Section title: Requests for Interpretation
RFI #
2245
835 1000A REF Additional Payer
Description

A provider's validation vendor is interpreting the 5010 835 TR3 rules to state that the 1000A REF Additional Payer Identification can only be present when TRN03, TRN04, AND 1000A N104 are all present. Is this an accurate interpretation, or can the 1000A REF be present even if one of those elements is not present?

RFI Response

The 1000A REF is required when additional identification beyond what is included in the TRN and N1 is needed. The TRN03 includes the payer’s EIN or TIN, and TRN04 is a supplemental code used if information beyond the TIN is needed by the payee to identify the source of the payment (such as identification of the payer by division or region).

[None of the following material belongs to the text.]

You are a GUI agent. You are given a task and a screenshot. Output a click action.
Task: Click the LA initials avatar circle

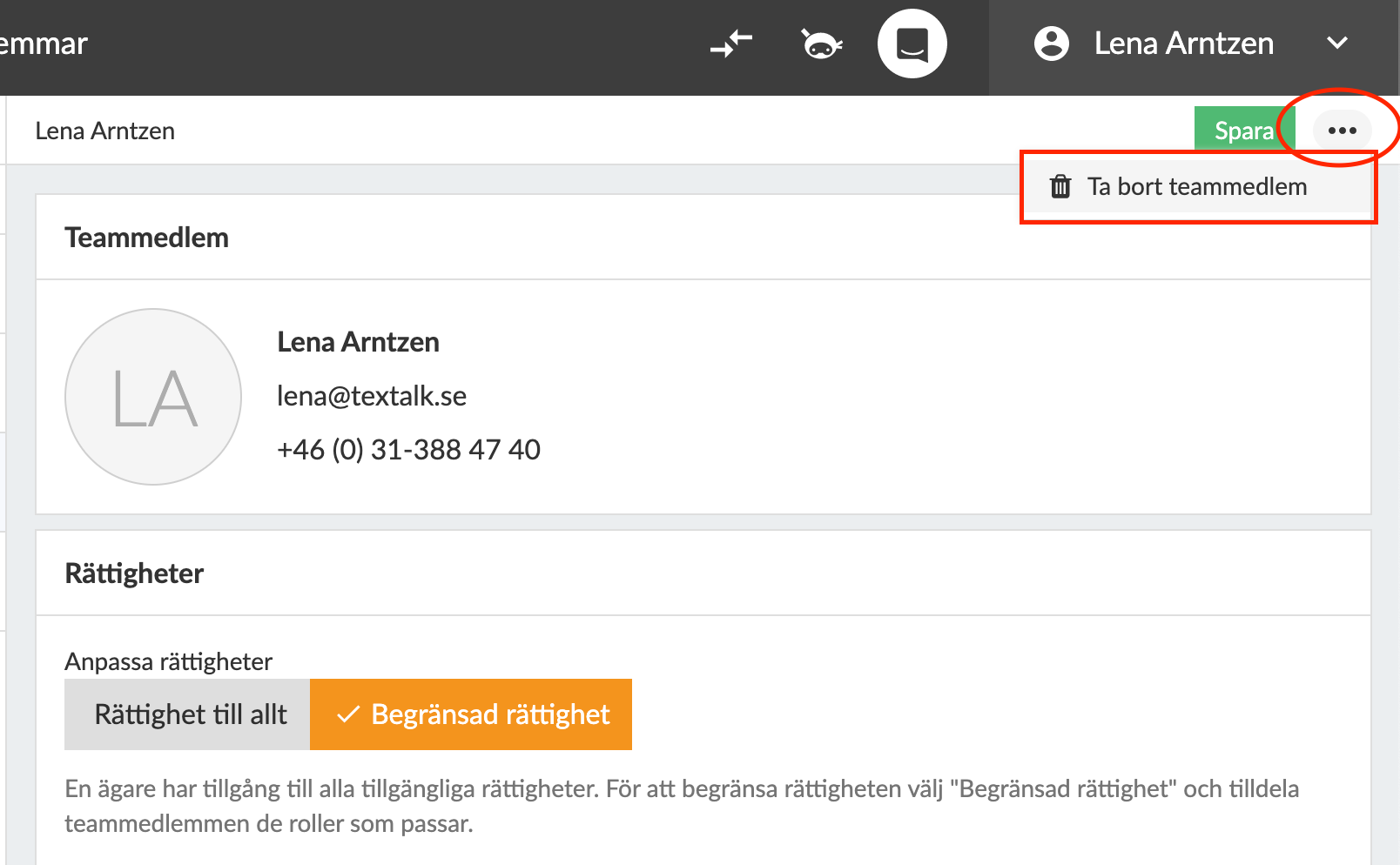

The 1000A N104 is only allowed to contain the National PlanID when mandated for use. Therefore, at the time of this RFI, the National PlanID is not mandated for use and will not be present unless the sender chooses to send it.

The 1000A REF includes other types of identifiers. For example, with qualifier 2U, the REF can include a Medicare carrier or intermediary ID number or BCBS association plan code. With qualifier EO, the REF could include a clearinghouse identifier if the original sender is not the payer. It can also include a Health Industry Number, or NAIC identifier for the payer.

Because the TRN04 contains only additional specific identification for the payer’s division or region, and the REF contains different types of identifiers, a 1000A REF Additional Payer Identification can be present when TRN04 is not present.